State v. Starks, supra. Relevant factors in that analysis may include the defendant’s (1) age, (2)
mentality, (3) education and experience, (4) social and cultural background, (5) past criminal
record or record of law-abiding conduct, and (6) motivation for the offense, as well as (7) the
nature of the offense and (8) the amount of violence involved in the commission of the crime. Id.

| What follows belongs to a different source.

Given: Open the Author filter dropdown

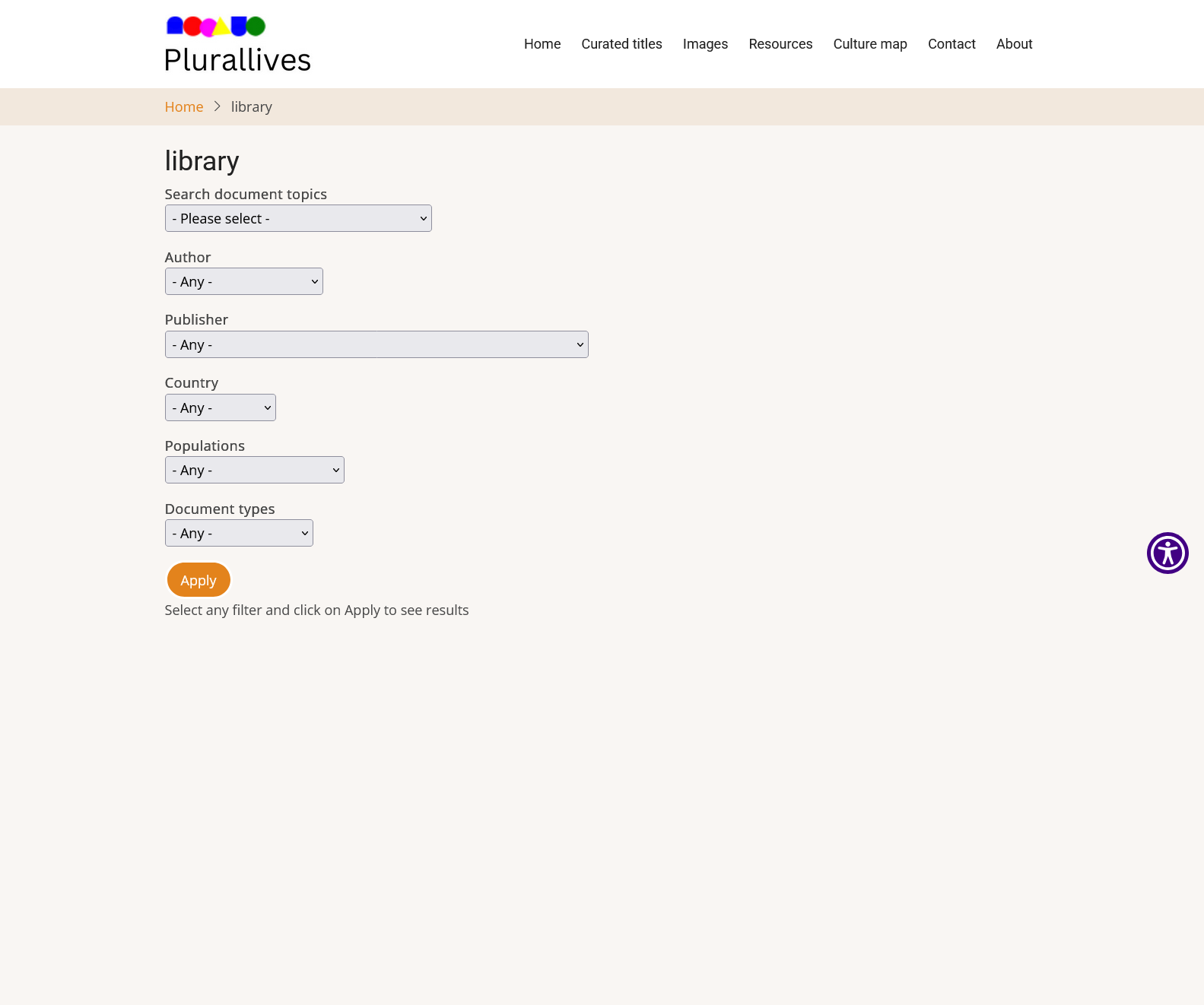Looking at the screenshot, I should (243, 281).

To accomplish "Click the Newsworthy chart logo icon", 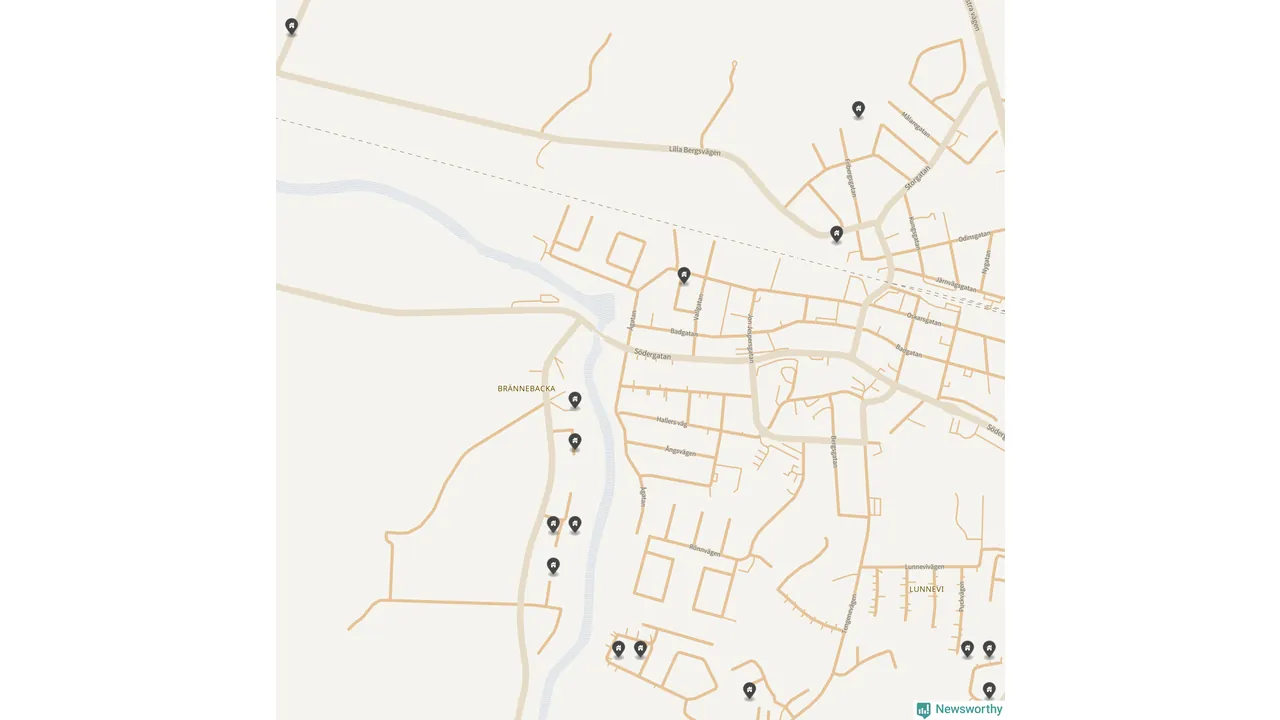I will [923, 710].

The appropriateness of a sentence is necessarily a subjective judgment that includes the sentencing
judge’s observation of the defendant’s demeanor and attitude and all of the facts and circumstances
surrounding the defendant’s life. Id.
        There is no indication in the record that the district court failed to account for any mitigating
factors, including, Manka’s assertion that he acted in self-defense or the fact that he suffered from
mental illnesses. To the contrary, this information was included within the PSI and the court
explicitly referenced these facts in its comments prior to sentencing. Moreover, the court noted
that it considered all of the factors relevant to Manka’s current offenses and his current
circumstances. Given Manka’s extensive criminal history, the serious and violent nature of his
current offenses, and his status as a habitual offender, we simply cannot say that the sentences
imposed by the district court amounted to an abuse of discretion.
                                          V. CONCLUSION
        Upon our review, we affirm Manka’s convictions and sentences. The court properly
overruled both Manka’s motions to sever certain counts and his motion to suppress evidence that
he possessed a controlled substance. There was sufficient evidence presented at trial to support the
jury’s verdict finding Manka guilty of first degree assault in the shooting of Galusha. Manka was

                                                 - 17 -
not prejudiced by wearing visible restraints when the jury rendered its verdict in open court and
the district court did not impose excessive sentences.
                                                                                      AFFIRMED.